## [Assignment]
Working from the records below, repeat exactly the lines starting at the line that contains "Usuario registrado (346, 2358)" and ending at the line that contains "A4 (21x29.7cm) (100, 818)", inclusive.

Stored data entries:
────────

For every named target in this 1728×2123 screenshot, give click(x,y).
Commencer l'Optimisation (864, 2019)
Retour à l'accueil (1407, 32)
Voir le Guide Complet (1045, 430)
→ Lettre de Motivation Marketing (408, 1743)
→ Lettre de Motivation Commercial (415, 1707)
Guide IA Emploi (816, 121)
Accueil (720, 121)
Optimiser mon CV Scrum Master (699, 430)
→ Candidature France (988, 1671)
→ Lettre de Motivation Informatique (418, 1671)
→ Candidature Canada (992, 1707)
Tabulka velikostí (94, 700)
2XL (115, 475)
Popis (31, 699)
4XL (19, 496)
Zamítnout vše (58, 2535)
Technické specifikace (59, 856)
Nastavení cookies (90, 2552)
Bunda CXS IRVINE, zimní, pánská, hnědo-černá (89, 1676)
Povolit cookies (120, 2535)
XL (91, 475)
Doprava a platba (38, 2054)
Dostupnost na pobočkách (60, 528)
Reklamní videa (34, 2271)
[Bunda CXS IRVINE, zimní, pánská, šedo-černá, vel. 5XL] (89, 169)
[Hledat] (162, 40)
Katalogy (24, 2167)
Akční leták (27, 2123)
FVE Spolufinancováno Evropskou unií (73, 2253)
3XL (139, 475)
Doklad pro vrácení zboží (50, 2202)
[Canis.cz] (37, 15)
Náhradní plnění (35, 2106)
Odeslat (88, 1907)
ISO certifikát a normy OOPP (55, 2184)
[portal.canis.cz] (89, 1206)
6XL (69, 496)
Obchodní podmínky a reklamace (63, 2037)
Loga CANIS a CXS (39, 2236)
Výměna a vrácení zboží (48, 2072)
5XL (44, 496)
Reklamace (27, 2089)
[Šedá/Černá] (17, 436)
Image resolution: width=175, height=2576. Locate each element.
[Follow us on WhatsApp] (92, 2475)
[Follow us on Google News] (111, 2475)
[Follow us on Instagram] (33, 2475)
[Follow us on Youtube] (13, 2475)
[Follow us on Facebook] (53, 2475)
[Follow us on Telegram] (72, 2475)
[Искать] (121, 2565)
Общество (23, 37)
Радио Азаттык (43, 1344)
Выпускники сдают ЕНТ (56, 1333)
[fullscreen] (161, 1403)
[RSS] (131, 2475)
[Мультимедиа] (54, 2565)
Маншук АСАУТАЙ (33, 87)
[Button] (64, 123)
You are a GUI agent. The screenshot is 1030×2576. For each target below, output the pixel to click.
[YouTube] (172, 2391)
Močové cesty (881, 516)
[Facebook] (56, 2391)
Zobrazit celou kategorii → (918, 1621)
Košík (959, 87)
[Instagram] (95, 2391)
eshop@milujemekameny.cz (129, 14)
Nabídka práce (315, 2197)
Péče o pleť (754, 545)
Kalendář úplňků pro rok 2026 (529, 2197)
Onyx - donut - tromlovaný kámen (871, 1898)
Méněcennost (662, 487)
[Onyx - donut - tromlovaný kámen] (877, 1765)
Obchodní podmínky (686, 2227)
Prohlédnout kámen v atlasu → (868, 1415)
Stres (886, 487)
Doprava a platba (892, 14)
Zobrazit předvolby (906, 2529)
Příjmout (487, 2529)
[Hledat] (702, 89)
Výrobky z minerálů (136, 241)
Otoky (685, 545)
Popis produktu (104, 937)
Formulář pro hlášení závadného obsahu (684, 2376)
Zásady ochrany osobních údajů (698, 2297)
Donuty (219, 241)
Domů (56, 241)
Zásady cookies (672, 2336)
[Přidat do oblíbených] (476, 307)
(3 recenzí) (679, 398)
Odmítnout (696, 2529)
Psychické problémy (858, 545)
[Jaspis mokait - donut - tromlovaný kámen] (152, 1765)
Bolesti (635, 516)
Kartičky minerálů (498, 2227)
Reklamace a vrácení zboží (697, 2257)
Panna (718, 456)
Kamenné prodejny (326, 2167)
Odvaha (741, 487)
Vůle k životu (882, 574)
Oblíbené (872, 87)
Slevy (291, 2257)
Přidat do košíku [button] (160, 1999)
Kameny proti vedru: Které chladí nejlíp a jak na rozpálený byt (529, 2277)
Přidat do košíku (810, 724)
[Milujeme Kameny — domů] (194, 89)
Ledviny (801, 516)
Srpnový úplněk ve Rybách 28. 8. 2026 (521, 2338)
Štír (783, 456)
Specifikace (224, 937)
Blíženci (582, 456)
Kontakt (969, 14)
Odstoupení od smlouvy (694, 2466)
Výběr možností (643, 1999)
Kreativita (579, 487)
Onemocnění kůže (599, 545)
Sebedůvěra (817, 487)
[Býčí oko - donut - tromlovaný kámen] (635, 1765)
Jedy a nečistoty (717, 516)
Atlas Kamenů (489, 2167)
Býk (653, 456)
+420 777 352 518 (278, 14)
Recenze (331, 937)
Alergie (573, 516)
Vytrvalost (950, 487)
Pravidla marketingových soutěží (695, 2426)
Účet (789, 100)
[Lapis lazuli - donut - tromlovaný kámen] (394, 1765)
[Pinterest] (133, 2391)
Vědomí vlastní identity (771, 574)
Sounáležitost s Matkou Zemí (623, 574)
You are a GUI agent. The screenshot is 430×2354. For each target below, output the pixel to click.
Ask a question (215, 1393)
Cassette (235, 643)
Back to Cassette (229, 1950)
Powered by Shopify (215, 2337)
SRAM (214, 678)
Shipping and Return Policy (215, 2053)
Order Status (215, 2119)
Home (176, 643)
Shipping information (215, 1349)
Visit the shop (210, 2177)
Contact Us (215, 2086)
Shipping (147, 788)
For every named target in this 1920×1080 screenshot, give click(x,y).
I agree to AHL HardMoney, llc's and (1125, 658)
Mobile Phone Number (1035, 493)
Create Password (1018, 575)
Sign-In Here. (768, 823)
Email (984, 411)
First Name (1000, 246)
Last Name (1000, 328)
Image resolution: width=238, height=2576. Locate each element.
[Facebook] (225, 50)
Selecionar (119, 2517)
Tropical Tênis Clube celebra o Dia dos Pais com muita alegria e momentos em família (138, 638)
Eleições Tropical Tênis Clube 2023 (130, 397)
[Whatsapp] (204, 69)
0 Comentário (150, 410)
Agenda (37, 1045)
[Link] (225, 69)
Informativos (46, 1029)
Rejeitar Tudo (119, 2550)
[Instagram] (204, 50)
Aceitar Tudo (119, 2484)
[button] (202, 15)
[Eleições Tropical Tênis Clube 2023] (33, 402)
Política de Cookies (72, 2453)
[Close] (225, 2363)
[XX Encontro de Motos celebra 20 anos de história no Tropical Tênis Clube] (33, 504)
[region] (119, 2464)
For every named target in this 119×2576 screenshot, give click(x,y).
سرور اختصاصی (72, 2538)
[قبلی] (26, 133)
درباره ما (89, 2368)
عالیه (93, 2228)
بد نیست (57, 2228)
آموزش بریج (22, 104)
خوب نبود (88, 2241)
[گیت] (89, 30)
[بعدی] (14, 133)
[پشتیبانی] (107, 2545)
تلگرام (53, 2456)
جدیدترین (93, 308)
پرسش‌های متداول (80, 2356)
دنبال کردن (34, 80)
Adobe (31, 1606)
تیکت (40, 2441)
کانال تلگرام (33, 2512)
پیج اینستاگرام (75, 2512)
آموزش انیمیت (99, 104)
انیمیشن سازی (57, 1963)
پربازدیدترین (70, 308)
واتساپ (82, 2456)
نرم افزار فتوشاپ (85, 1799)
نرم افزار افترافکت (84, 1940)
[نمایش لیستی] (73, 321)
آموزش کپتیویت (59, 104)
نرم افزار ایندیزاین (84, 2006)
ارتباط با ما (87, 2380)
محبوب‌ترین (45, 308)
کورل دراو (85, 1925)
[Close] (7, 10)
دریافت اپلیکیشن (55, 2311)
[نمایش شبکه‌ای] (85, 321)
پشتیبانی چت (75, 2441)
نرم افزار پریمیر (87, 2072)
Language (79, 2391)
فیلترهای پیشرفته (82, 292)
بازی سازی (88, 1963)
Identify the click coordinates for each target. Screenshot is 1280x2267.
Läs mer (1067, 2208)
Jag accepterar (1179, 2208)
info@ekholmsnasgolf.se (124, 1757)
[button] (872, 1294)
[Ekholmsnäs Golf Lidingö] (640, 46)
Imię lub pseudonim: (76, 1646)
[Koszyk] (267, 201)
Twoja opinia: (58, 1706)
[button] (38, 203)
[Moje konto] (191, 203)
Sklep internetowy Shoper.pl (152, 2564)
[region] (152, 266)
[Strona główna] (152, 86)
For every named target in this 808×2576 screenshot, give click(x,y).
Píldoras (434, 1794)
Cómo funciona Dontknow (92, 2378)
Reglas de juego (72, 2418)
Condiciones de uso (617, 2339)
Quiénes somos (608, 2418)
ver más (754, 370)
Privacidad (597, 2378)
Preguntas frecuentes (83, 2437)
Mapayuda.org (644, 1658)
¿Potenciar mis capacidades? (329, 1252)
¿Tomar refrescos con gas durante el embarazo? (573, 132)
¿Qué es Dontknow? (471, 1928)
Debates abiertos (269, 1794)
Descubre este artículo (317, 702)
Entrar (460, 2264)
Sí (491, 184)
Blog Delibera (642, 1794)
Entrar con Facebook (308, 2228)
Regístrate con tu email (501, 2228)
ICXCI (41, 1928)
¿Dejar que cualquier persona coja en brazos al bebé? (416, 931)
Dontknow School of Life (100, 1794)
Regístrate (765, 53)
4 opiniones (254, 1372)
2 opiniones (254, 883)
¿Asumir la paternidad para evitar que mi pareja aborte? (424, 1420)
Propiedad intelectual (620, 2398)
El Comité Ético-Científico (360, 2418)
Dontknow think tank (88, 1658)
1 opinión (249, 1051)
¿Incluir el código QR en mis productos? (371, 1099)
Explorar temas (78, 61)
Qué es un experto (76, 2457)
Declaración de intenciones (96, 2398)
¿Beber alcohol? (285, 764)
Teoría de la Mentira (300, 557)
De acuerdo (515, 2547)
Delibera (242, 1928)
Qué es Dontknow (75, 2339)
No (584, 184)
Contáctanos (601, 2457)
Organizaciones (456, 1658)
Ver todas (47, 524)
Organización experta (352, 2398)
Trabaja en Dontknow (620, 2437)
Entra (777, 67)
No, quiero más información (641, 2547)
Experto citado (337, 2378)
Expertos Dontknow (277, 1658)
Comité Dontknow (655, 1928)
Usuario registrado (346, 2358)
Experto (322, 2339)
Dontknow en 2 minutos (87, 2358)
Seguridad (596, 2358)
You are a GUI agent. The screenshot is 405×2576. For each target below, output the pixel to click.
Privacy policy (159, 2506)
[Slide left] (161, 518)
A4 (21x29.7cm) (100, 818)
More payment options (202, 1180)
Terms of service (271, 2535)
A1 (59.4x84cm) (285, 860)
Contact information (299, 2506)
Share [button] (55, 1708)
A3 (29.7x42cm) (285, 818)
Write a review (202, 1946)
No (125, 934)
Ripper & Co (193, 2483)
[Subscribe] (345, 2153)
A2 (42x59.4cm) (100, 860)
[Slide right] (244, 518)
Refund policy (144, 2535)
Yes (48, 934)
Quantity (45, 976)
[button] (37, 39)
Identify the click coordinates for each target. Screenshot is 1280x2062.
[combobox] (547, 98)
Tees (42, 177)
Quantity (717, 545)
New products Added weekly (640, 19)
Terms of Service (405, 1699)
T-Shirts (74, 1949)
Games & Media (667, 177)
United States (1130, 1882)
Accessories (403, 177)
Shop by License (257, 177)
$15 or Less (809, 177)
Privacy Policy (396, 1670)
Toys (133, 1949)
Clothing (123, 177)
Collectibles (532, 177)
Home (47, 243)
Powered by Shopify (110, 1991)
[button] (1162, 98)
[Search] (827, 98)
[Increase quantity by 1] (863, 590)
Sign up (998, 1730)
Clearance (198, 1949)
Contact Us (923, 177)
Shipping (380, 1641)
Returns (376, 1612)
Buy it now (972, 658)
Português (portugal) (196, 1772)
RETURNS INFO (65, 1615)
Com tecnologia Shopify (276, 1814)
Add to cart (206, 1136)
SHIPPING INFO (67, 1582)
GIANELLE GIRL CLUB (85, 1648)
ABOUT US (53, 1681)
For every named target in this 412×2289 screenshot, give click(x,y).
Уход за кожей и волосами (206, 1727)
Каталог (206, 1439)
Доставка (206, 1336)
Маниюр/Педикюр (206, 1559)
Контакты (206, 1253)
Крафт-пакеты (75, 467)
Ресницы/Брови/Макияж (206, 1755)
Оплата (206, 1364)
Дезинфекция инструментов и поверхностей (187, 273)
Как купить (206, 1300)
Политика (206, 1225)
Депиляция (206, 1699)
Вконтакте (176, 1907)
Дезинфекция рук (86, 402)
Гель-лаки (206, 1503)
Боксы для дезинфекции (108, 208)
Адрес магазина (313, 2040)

────────

## [Task output]
Usuario registrado (346, 2358)
Experto (322, 2339)
Dontknow en 2 minutos (87, 2358)
Seguridad (596, 2358)
You are a GUI agent. The screenshot is 405×2576. For each target below, output the pixel to click.
Privacy policy (159, 2506)
[Slide left] (161, 518)
A4 (21x29.7cm) (100, 818)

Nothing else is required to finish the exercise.